PROBLEM TO WORK ON -
What is needed is an exact copy of every line from the one containing "The width and" through the end of the entries; please set it down without any pictures.

DATA EXCERPTS -
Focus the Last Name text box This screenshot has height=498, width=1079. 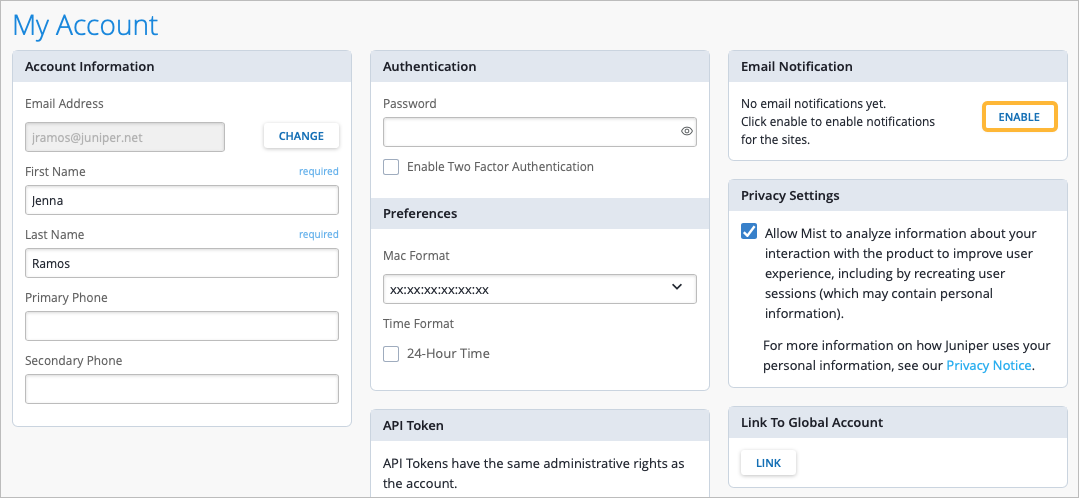coord(181,263)

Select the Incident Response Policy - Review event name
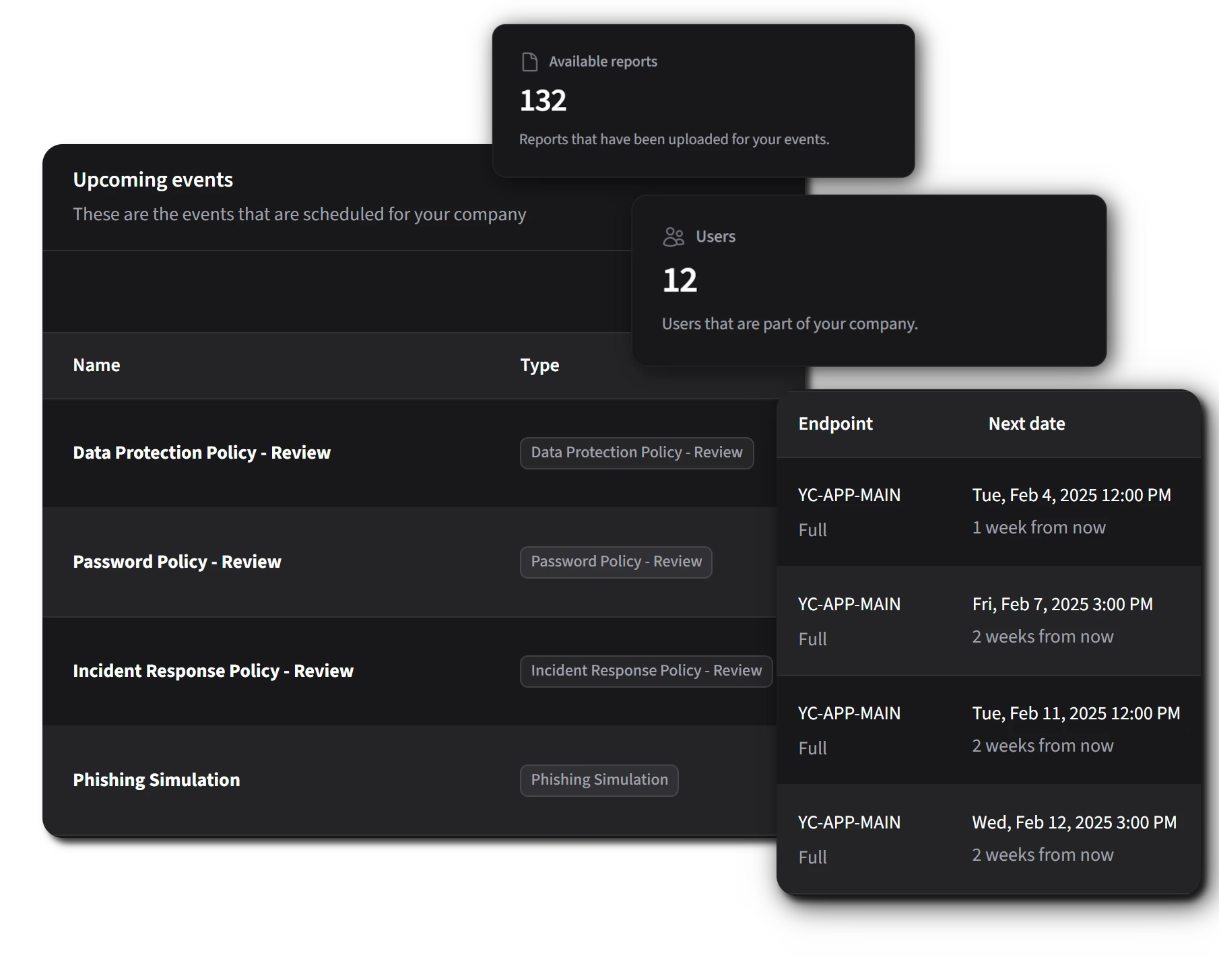tap(213, 671)
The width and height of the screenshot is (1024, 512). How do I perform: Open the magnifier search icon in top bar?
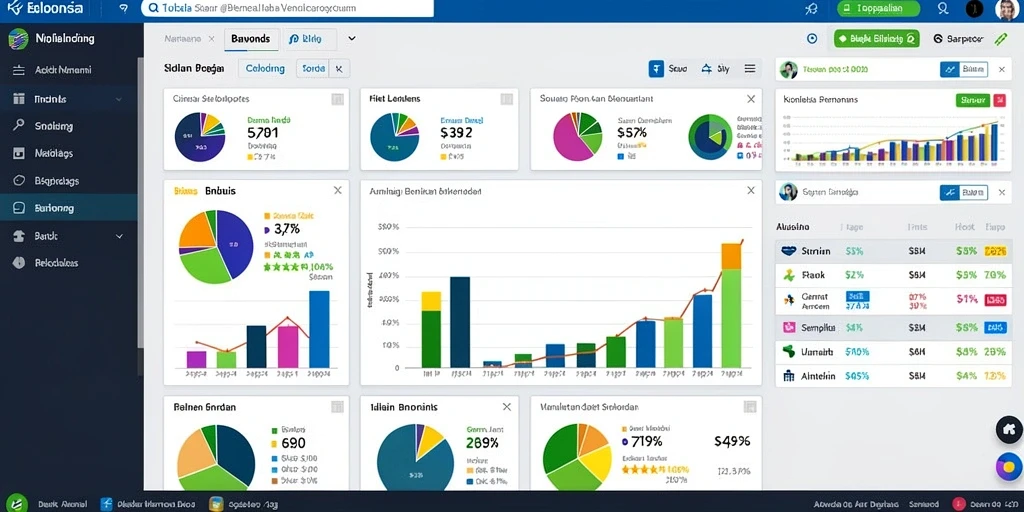pos(943,8)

EXERCISE RESPONSE -
The width and height of the screenshot is (1024, 512). How do I perform: Open the magnifier search icon in top bar?
pos(943,8)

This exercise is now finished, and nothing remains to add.